WHAT TO WORK ON: Select the lines of the records containing the word "computer" and list them.

INFORMATION PROVIDED:
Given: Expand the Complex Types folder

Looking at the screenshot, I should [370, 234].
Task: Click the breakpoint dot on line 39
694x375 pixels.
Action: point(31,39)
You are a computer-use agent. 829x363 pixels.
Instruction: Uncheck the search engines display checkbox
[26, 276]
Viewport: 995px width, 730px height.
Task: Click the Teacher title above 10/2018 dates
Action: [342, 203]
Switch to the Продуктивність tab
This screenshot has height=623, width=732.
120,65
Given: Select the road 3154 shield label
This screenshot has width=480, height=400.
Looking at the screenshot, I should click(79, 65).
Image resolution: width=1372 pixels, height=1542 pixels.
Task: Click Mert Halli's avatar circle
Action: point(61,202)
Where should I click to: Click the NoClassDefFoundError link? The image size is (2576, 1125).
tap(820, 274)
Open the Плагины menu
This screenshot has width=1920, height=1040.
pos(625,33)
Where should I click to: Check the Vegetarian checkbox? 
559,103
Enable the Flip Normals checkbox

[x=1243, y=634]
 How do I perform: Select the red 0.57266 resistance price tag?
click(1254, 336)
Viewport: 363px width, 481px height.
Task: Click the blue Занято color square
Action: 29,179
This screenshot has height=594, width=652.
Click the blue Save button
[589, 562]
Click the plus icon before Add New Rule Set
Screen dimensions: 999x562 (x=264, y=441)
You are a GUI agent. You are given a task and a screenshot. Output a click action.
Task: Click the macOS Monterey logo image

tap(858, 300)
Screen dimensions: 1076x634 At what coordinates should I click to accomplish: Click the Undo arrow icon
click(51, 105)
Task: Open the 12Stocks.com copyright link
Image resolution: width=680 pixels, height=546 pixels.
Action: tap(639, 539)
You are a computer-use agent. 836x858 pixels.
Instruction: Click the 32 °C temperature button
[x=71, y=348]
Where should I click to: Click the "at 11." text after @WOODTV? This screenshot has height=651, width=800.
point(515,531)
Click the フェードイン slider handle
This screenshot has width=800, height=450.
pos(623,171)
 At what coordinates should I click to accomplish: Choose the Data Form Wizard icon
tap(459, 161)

TASK ANSWER:
You are a computer-use agent. 829x363 pixels.
You are a computer-use agent. 836x858 pixels.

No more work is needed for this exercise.